Information supplied:
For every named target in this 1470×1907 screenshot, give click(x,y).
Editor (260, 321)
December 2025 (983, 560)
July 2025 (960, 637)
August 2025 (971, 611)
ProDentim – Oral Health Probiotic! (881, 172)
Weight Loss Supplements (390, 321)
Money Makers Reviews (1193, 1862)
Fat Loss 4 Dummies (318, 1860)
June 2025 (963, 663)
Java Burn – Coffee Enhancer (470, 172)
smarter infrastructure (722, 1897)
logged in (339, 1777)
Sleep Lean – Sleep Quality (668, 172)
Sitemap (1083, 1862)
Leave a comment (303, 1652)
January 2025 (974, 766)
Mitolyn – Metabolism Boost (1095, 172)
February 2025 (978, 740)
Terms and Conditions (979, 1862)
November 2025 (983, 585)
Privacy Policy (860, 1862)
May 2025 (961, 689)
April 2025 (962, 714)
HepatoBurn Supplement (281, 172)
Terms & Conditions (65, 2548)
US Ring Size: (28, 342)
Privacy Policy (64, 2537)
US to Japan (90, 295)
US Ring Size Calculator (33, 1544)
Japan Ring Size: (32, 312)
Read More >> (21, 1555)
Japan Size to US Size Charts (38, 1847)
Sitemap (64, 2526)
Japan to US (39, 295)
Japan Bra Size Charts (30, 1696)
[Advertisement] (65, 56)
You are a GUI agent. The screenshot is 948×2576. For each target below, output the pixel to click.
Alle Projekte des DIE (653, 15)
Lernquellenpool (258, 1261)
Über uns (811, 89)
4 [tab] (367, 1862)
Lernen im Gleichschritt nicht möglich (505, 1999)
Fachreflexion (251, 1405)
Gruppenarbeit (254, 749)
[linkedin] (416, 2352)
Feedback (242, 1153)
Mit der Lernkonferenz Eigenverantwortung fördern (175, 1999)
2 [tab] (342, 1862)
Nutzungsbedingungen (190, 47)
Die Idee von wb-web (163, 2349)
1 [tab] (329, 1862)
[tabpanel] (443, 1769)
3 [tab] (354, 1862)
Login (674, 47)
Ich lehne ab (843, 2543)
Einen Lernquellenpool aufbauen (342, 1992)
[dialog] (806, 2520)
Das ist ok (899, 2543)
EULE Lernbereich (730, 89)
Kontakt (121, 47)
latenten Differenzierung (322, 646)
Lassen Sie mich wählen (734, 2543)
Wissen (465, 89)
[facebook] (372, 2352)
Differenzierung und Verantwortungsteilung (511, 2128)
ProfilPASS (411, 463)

What is needed: Once you have read the listing, retype it in full, word for word.

Response for this exercise:
For every named target in this 1470×1907 screenshot, give click(x,y).
Editor (260, 321)
December 2025 (983, 560)
July 2025 (960, 637)
August 2025 (971, 611)
ProDentim – Oral Health Probiotic! (881, 172)
Weight Loss Supplements (390, 321)
Money Makers Reviews (1193, 1862)
Fat Loss 4 Dummies (318, 1860)
June 2025 (963, 663)
Java Burn – Coffee Enhancer (470, 172)
smarter infrastructure (722, 1897)
logged in (339, 1777)
Sleep Lean – Sleep Quality (668, 172)
Sitemap (1083, 1862)
Leave a comment (303, 1652)
January 2025 (974, 766)
Mitolyn – Metabolism Boost (1095, 172)
February 2025 (978, 740)
Terms and Conditions (979, 1862)
November 2025 (983, 585)
Privacy Policy (860, 1862)
May 2025 (961, 689)
April 2025 (962, 714)
HepatoBurn Supplement (281, 172)
Terms & Conditions (65, 2548)
US Ring Size: (28, 342)
Privacy Policy (64, 2537)
US to Japan (90, 295)
US Ring Size Calculator (33, 1544)
Japan Ring Size: (32, 312)
Read More >> (21, 1555)
Japan Size to US Size Charts (38, 1847)
Sitemap (64, 2526)
Japan to US (39, 295)
Japan Bra Size Charts (30, 1696)
[Advertisement] (65, 56)
You are a GUI agent. The screenshot is 948×2576. For each target below, output the pixel to click.
Alle Projekte des DIE (653, 15)
Lernquellenpool (258, 1261)
Über uns (811, 89)
4 [tab] (367, 1862)
Lernen im Gleichschritt nicht möglich (505, 1999)
Fachreflexion (251, 1405)
Gruppenarbeit (254, 749)
[linkedin] (416, 2352)
Feedback (242, 1153)
Mit der Lernkonferenz Eigenverantwortung fördern (175, 1999)
2 [tab] (342, 1862)
Nutzungsbedingungen (190, 47)
Die Idee von wb-web (163, 2349)
1 [tab] (329, 1862)
[tabpanel] (443, 1769)
3 [tab] (354, 1862)
Login (674, 47)
Ich lehne ab (843, 2543)
Einen Lernquellenpool aufbauen (342, 1992)
[dialog] (806, 2520)
Das ist ok (899, 2543)
EULE Lernbereich (730, 89)
Kontakt (121, 47)
latenten Differenzierung (322, 646)
Lassen Sie mich wählen (734, 2543)
Wissen (465, 89)
[facebook] (372, 2352)
Differenzierung und Verantwortungsteilung (511, 2128)
ProfilPASS (411, 463)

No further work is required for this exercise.